Nel capitolo dedicato alla Polonia, Amnesty accusa il paese di “negare l’accesso all’aborto per le donne che ne hanno titolo”, citando anche la critica che la Polonia ha ricevuto dal Consiglio per i Diritti Umani (HRC) dell’ONU nel maggio 2008. Inoltre il governo polacco viene criticato per non aver attuato una sentenza del 2007 della Corte Europea dei Diritti Umani, Tysiqc contro Polonia, riguardante un preteso “dovere di stabilire meccanismi efficaci per assicurare che le donne abbiano accesso all’aborto dove è legale”.
Alcuni analisti rilevano tuttavia che sia la critica dell’HRC sia la sentenza della Corte Europea citate da Amnesty mettono in evidenza una crescente tendenza tra le istituzioni per i “diritti umani” a cercare di imporre obblighi a determinati paesi basati sulle proprie scelte politiche piuttosto che su chiari princìpi giurisprudenziali.

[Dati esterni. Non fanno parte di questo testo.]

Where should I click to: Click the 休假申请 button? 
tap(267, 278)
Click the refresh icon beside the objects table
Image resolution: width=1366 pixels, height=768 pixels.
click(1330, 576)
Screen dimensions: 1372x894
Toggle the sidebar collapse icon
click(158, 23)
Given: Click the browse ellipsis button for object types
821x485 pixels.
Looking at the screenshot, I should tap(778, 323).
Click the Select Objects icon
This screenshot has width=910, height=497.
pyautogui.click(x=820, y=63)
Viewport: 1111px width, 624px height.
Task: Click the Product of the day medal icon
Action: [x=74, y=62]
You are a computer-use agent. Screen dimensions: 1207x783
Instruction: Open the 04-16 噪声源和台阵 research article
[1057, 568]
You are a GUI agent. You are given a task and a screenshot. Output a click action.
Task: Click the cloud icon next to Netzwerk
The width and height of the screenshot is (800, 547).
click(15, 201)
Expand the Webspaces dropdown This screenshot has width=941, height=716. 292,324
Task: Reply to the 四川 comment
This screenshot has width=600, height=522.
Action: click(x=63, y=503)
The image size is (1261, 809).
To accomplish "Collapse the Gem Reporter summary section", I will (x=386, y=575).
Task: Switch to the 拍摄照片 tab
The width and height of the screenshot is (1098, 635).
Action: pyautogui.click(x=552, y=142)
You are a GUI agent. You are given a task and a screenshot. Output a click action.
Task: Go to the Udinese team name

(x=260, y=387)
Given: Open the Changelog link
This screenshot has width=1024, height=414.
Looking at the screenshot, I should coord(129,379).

La sentenza Tysiqc, finita con una sanzione di 25mila euro a carico del governo polacco, riguardava una donna affetta da grave miopia che sosteneva di rischiare la cecità se non le fosse stato praticato l’aborto. Esperti sostengono che le affermazioni della donna non erano in realtà sostenute da evidenze ma la Corte ha ignorato le opinioni di otto esperti, tra cui ginecologi e oftalmologi, secondo cui non c’era alcuna connessione tra la gravidanza e la sua situazione.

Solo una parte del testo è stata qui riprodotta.